The NLNG, through its spokesman, Eresia-Eke, had also admitted that the company’s domestic LPG price is based on an international price index plus 50 per cent of the shipping cost of delivering the product to receiving facilities in Lagos.

According him, that price is invoiced in Naira at the prevailing official interbank exchange rates.

“The reality of this is that although LPG is produced and consumed locally, the product like crude oil, is an internationally traded commodity with an international price benchmark, open to global demand and supply pressures,” he added.

Eresia-Eke had, however, pointed out that NLNG mitigates the impact of price variations by continuing to subsidise the cost of transporting about 40 per cent of total domestic market share, which it supplies from its production facility in Bonny Island.


Addressing the bottlenecks

While some LPG marketers are creating awareness on the benefits of LPG usage and also addressing the problems of inaccessibility to cylinders and other accessories, there is need for the challenge of inadequate berthing spaces for LPG vessels to also be addressed to arrest frequent hike in presence, which hinders efforts to deepen LPG usage.

For instance, Techno Oil’s LPG cylinder manufacturing plant being built in Lagos would be completed this month.

Also recently, Techno Oil and CAKASA Nigeria Limited signed a deal for the construction of an automated LPG terminal to be completed in less than 20 months.

The 12,000-metric tonne capacity terminal to be financed by Access Bank Plc, would be the largest of its type in West Africa.

Managing Director of Techno Gas and Power, Mr. Collins Onyeama, had revealed that the facility being built at the Kirikiri coastline at Apapa, to boost LPG storage in Nigeria, would be completed in November 2018.

He said that the project would be handled by CAKASA in partnership with a leading European firm that had handled similar facilities in Nigeria and other African countries.

The Managing Director of CAKASA, Mr.

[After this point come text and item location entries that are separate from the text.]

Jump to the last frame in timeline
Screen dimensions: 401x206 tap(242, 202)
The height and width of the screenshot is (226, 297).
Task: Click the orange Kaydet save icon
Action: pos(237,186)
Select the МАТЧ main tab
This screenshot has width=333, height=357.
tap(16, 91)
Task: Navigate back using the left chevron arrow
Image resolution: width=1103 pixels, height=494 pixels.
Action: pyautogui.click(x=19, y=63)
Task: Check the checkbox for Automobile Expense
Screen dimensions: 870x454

Yaro Balami said when completed, the berthing space on the terminal would receive 15,000 metric tonnes LPG vessel.

NIPCO Plc had also assured that its additional 5,000 metric tonne-capacity LPG storage facility under construction to boost domestic supply of cooking gas in the country, would be completed in August this year

Spokesman of the company, Mr. Taofeek Lawal told journalists during a recent tour of the facility in Apapa that the project would be completed in August this year.

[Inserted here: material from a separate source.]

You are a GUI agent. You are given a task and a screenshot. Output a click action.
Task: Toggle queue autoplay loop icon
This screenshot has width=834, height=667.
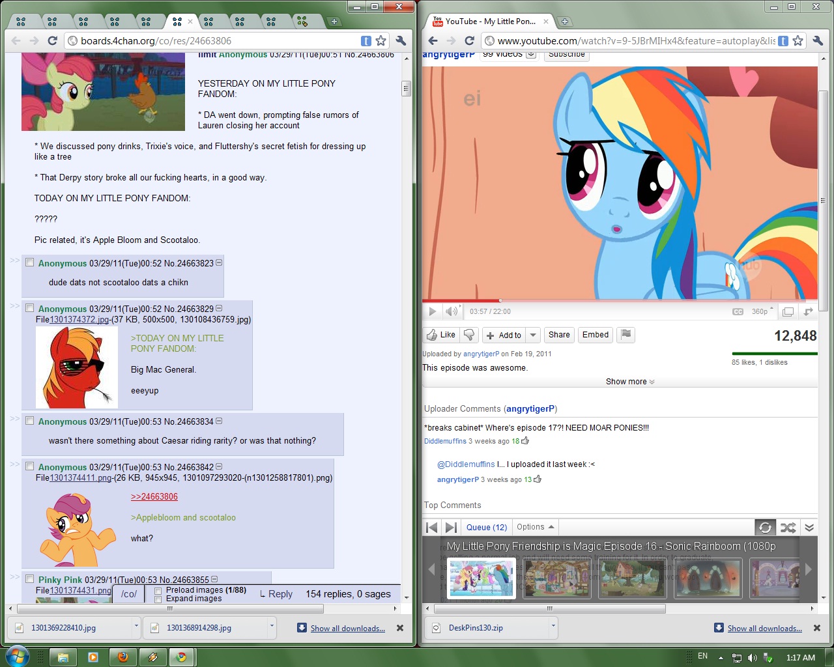(x=766, y=528)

“When completed, the company will have a total of 9,500 MT of LPG storage capacities. So far, over 110,000 man hours has been spent on the project. This 5,000 MT LPG storage facility will grow and boost cooking gas availability in Nigeria,’’ Lawal explained.

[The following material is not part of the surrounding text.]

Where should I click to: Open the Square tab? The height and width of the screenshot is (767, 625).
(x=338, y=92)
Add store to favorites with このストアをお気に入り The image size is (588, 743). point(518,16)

 NLNG had also committed to continue to work with stakeholders, including offtakers and terminal operators, to eliminate bottlenecks and improve operational efficiencies to ensure product availability and help correct market price distortions.

“We are also engaged with other public and private stakeholders along the domestic market value chain to stimulate price stability and growth. In conclusion, NLNG remains fully committed to the goals of ensuring LPG supply availability, reliability and affordability which are key for the development and growth of the Domestic LPG market. It is in this regard that the NLNG Board recently approved an increase in the LPG dedicated for supply into the domestic market from 250,000 metric tons to 350,000 metric tons annually,” Eresia-Eke had said.